• EXERCISE DESCRIPTION: The answer is a stretch of the material below, returned exactly: the line containing "Task: Read the Отзывы page", the line containing "You are a computer-use agent. Image", and all lines between.

• SUPPLIED MATERIAL:
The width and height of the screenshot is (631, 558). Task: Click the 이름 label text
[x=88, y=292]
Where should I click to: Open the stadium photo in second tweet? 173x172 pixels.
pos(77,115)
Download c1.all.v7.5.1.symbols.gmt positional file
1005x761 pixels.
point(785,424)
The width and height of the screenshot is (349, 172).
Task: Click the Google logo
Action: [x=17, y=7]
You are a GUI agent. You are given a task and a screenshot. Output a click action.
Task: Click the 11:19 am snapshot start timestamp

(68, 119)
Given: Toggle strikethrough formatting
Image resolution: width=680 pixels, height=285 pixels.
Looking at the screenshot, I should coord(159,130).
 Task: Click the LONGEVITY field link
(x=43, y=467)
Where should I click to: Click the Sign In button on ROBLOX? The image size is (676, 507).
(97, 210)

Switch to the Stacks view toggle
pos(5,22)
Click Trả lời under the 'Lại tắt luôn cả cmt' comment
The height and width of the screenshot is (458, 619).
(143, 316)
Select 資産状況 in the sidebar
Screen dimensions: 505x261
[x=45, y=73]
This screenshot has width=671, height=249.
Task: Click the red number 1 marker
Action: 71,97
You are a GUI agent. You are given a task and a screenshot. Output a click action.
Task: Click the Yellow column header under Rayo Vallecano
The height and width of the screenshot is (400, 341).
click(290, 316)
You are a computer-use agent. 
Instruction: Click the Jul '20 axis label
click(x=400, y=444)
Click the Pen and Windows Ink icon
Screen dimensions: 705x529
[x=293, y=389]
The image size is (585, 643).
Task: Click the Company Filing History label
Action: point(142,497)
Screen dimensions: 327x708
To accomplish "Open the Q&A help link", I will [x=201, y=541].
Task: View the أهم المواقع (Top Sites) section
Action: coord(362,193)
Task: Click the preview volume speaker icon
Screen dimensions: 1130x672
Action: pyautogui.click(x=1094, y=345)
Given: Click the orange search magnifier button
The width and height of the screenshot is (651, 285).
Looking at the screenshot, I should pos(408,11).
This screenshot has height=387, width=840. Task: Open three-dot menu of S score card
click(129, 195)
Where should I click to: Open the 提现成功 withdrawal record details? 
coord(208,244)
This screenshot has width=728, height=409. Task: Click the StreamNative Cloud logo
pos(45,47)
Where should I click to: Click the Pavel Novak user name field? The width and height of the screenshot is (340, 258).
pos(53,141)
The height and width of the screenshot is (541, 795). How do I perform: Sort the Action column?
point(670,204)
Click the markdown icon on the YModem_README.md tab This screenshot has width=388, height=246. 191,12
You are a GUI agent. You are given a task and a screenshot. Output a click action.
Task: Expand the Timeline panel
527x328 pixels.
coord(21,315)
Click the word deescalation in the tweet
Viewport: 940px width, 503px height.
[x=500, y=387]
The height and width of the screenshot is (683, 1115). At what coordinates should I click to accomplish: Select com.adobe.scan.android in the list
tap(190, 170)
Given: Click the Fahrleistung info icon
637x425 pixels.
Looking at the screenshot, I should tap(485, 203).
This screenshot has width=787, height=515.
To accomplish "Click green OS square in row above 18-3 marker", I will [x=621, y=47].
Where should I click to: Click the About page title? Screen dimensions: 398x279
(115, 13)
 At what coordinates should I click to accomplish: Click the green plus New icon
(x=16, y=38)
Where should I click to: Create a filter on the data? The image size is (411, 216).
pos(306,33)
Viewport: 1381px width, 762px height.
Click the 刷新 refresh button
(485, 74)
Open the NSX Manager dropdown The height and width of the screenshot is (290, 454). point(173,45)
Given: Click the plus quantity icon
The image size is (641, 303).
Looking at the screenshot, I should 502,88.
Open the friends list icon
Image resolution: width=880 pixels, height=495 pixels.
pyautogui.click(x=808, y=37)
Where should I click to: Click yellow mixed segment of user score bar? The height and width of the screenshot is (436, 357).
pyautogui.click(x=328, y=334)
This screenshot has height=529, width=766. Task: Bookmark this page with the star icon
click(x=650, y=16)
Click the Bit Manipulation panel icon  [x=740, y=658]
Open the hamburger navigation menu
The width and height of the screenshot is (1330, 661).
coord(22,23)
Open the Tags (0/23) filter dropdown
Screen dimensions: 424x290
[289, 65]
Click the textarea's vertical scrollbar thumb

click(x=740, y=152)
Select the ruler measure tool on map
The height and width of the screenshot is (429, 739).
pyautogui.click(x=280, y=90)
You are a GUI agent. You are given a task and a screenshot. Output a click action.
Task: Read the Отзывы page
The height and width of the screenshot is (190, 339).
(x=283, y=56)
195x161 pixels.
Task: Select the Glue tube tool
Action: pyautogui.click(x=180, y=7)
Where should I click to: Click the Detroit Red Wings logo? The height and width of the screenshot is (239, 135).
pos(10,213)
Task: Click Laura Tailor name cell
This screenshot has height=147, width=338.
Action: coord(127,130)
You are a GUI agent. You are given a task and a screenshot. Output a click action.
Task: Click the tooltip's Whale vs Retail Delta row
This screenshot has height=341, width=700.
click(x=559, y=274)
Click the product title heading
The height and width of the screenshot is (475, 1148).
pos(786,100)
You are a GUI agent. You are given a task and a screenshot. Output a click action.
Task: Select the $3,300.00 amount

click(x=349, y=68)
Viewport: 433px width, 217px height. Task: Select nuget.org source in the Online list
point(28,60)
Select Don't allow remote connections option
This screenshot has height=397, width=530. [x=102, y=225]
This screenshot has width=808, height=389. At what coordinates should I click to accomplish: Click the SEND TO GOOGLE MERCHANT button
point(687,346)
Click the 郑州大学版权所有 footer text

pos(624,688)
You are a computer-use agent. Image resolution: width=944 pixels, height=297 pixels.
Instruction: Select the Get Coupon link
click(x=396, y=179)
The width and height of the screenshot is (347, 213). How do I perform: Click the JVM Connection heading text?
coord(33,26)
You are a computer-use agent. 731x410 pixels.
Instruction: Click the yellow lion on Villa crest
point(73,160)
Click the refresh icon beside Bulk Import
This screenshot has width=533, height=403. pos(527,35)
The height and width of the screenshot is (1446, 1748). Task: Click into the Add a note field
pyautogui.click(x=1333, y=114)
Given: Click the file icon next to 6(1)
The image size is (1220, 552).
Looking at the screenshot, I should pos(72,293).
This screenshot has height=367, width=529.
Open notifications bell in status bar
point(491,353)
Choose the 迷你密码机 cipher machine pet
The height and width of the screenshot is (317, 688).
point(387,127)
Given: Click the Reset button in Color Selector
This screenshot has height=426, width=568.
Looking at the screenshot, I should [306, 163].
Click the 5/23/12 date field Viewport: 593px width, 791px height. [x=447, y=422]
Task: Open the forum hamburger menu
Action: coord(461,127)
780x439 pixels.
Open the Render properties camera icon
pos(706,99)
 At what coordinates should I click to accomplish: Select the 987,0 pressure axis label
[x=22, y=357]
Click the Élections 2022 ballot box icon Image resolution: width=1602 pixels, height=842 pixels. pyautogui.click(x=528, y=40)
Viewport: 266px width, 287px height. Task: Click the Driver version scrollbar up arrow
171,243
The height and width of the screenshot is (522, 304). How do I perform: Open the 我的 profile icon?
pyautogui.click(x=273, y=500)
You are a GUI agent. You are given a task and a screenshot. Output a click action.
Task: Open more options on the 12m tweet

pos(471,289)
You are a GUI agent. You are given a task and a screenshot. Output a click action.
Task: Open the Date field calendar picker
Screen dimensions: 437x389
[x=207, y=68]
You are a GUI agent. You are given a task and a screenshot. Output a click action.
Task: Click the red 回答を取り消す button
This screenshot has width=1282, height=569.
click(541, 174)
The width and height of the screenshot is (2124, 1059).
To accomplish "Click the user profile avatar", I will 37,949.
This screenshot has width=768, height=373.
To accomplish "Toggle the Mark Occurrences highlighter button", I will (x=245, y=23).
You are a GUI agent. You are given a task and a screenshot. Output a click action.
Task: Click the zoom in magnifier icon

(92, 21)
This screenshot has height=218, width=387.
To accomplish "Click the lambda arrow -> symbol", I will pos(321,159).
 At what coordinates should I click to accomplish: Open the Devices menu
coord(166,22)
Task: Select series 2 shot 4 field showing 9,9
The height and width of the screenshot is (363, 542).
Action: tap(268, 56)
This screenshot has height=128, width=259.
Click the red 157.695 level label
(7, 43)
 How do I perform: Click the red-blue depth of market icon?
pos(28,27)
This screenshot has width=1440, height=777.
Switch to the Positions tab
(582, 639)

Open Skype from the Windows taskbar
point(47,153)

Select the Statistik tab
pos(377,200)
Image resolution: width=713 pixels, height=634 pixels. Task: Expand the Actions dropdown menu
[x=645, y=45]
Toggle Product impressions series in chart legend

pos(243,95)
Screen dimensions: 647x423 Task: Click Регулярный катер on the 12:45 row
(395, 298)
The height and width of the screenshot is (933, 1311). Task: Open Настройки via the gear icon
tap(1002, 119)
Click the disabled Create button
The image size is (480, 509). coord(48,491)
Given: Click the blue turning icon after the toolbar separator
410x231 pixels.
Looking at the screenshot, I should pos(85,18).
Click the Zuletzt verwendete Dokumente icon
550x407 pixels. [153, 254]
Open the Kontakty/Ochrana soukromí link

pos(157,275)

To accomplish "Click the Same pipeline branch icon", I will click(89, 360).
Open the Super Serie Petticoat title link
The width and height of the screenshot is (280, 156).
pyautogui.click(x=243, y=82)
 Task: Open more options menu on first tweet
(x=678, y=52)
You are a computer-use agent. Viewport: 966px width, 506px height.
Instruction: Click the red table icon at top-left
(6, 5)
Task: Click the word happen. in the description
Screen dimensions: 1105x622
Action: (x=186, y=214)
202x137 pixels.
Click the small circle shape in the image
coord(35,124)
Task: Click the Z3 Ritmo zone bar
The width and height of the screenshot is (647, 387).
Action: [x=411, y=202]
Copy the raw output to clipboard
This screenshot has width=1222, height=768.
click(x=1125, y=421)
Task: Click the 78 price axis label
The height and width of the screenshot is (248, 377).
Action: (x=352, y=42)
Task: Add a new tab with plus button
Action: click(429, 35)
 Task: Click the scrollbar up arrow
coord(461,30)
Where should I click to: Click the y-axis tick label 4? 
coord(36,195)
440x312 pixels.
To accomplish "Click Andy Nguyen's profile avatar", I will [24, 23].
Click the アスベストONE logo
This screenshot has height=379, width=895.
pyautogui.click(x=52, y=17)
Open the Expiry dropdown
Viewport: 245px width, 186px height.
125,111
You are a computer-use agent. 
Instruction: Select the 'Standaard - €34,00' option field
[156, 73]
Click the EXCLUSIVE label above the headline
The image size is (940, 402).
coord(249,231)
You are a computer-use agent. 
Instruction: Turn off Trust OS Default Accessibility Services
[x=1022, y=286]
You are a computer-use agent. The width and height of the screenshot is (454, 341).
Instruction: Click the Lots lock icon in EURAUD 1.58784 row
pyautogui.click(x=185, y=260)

• SOLUTION:
Task: Read the Отзывы page
The height and width of the screenshot is (190, 339).
(x=283, y=56)
195x161 pixels.
Task: Select the Glue tube tool
Action: pyautogui.click(x=180, y=7)
Where should I click to: Click the Detroit Red Wings logo? The height and width of the screenshot is (239, 135).
pos(10,213)
Task: Click Laura Tailor name cell
This screenshot has height=147, width=338.
Action: coord(127,130)
You are a GUI agent. You are given a task and a screenshot. Output a click action.
Task: Click the tooltip's Whale vs Retail Delta row
This screenshot has height=341, width=700.
click(x=559, y=274)
Click the product title heading
The height and width of the screenshot is (475, 1148).
pos(786,100)
You are a GUI agent. You are given a task and a screenshot. Output a click action.
Task: Select the $3,300.00 amount

click(x=349, y=68)
Viewport: 433px width, 217px height. Task: Select nuget.org source in the Online list
point(28,60)
Select Don't allow remote connections option
This screenshot has height=397, width=530. [x=102, y=225]
This screenshot has width=808, height=389. At what coordinates should I click to accomplish: Click the SEND TO GOOGLE MERCHANT button
point(687,346)
Click the 郑州大学版权所有 footer text

pos(624,688)
You are a computer-use agent. Image resolution: width=944 pixels, height=297 pixels.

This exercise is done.